Stored data entries
::::
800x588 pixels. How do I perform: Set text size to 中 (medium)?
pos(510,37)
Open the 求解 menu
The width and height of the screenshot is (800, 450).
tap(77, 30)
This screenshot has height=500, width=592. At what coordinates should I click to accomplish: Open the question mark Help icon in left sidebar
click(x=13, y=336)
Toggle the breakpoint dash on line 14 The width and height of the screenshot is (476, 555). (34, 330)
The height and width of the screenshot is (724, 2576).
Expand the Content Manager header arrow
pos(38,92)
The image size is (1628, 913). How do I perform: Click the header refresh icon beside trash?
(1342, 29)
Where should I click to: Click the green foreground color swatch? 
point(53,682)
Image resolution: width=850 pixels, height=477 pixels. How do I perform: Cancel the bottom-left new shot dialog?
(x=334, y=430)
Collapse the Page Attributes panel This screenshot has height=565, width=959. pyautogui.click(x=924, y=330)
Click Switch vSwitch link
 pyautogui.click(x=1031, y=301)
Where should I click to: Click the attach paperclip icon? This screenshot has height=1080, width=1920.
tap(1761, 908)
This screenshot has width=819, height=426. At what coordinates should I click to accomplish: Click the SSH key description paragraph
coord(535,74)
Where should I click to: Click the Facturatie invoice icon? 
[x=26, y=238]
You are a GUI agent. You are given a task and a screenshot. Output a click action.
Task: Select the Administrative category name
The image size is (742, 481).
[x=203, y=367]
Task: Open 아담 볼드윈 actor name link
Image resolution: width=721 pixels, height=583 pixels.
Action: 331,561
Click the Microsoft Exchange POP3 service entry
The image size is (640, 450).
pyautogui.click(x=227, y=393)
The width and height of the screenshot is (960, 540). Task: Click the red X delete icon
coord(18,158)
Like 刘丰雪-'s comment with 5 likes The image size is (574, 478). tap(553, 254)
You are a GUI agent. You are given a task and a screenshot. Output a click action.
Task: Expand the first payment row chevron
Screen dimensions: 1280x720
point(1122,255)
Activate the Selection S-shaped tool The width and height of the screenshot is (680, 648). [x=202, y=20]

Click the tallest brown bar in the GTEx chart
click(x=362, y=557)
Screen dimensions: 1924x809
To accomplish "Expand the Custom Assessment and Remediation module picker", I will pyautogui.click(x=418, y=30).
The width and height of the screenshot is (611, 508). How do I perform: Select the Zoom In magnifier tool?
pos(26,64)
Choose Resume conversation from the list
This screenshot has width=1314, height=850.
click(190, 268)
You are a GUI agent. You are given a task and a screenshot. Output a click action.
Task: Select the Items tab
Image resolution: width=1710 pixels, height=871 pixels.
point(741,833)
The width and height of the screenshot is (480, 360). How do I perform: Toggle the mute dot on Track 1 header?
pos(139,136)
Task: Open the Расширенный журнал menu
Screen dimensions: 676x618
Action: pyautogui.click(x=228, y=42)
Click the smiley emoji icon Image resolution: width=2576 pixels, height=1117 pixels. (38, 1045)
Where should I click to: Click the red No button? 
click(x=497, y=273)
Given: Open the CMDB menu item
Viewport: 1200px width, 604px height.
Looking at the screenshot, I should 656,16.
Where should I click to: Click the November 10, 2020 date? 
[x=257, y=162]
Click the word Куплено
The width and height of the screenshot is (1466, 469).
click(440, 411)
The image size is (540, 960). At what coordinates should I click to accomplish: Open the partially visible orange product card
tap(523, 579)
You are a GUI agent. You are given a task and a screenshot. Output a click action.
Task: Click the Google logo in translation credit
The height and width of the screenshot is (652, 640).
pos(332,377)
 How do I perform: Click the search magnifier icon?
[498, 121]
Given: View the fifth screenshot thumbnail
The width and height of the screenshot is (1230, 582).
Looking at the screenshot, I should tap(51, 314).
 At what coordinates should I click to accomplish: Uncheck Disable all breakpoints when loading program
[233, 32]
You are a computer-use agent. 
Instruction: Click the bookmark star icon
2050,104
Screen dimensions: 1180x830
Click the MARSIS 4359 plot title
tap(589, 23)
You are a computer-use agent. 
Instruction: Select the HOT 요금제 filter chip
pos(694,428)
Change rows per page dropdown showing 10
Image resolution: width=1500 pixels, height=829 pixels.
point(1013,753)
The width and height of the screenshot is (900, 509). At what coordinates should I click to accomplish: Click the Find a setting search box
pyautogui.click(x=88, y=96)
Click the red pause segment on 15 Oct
::::
### Exercise objective
Down to the last character, restate every record.

### Response
800x588 pixels. How do I perform: Set text size to 中 (medium)?
pos(510,37)
Open the 求解 menu
The width and height of the screenshot is (800, 450).
tap(77, 30)
This screenshot has height=500, width=592. At what coordinates should I click to accomplish: Open the question mark Help icon in left sidebar
click(x=13, y=336)
Toggle the breakpoint dash on line 14 The width and height of the screenshot is (476, 555). (34, 330)
The height and width of the screenshot is (724, 2576).
Expand the Content Manager header arrow
pos(38,92)
The image size is (1628, 913). How do I perform: Click the header refresh icon beside trash?
(1342, 29)
Where should I click to: Click the green foreground color swatch? 
point(53,682)
Image resolution: width=850 pixels, height=477 pixels. How do I perform: Cancel the bottom-left new shot dialog?
(x=334, y=430)
Collapse the Page Attributes panel This screenshot has height=565, width=959. pyautogui.click(x=924, y=330)
Click Switch vSwitch link
 pyautogui.click(x=1031, y=301)
Where should I click to: Click the attach paperclip icon? This screenshot has height=1080, width=1920.
tap(1761, 908)
This screenshot has width=819, height=426. At what coordinates should I click to accomplish: Click the SSH key description paragraph
coord(535,74)
Where should I click to: Click the Facturatie invoice icon? 
[x=26, y=238]
You are a GUI agent. You are given a task and a screenshot. Output a click action.
Task: Select the Administrative category name
The image size is (742, 481).
[x=203, y=367]
Task: Open 아담 볼드윈 actor name link
Image resolution: width=721 pixels, height=583 pixels.
Action: 331,561
Click the Microsoft Exchange POP3 service entry
The image size is (640, 450).
pyautogui.click(x=227, y=393)
The width and height of the screenshot is (960, 540). Task: Click the red X delete icon
coord(18,158)
Like 刘丰雪-'s comment with 5 likes The image size is (574, 478). tap(553, 254)
You are a GUI agent. You are given a task and a screenshot. Output a click action.
Task: Expand the first payment row chevron
Screen dimensions: 1280x720
point(1122,255)
Activate the Selection S-shaped tool The width and height of the screenshot is (680, 648). [x=202, y=20]

Click the tallest brown bar in the GTEx chart
click(x=362, y=557)
Screen dimensions: 1924x809
To accomplish "Expand the Custom Assessment and Remediation module picker", I will pyautogui.click(x=418, y=30).
The width and height of the screenshot is (611, 508). How do I perform: Select the Zoom In magnifier tool?
pos(26,64)
Choose Resume conversation from the list
This screenshot has width=1314, height=850.
click(190, 268)
You are a GUI agent. You are given a task and a screenshot. Output a click action.
Task: Select the Items tab
Image resolution: width=1710 pixels, height=871 pixels.
point(741,833)
The width and height of the screenshot is (480, 360). How do I perform: Toggle the mute dot on Track 1 header?
pos(139,136)
Task: Open the Расширенный журнал menu
Screen dimensions: 676x618
Action: pyautogui.click(x=228, y=42)
Click the smiley emoji icon Image resolution: width=2576 pixels, height=1117 pixels. (38, 1045)
Where should I click to: Click the red No button? 
click(x=497, y=273)
Given: Open the CMDB menu item
Viewport: 1200px width, 604px height.
Looking at the screenshot, I should 656,16.
Where should I click to: Click the November 10, 2020 date? 
[x=257, y=162]
Click the word Куплено
The width and height of the screenshot is (1466, 469).
click(440, 411)
The image size is (540, 960). At what coordinates should I click to accomplish: Open the partially visible orange product card
tap(523, 579)
You are a GUI agent. You are given a task and a screenshot. Output a click action.
Task: Click the Google logo in translation credit
The height and width of the screenshot is (652, 640).
pos(332,377)
 How do I perform: Click the search magnifier icon?
[498, 121]
Given: View the fifth screenshot thumbnail
The width and height of the screenshot is (1230, 582).
Looking at the screenshot, I should tap(51, 314).
 At what coordinates should I click to accomplish: Uncheck Disable all breakpoints when loading program
[233, 32]
You are a computer-use agent. 
Instruction: Click the bookmark star icon
2050,104
Screen dimensions: 1180x830
Click the MARSIS 4359 plot title
tap(589, 23)
You are a computer-use agent. 
Instruction: Select the HOT 요금제 filter chip
pos(694,428)
Change rows per page dropdown showing 10
Image resolution: width=1500 pixels, height=829 pixels.
point(1013,753)
The width and height of the screenshot is (900, 509). At what coordinates should I click to accomplish: Click the Find a setting search box
pyautogui.click(x=88, y=96)
Click the red pause segment on 15 Oct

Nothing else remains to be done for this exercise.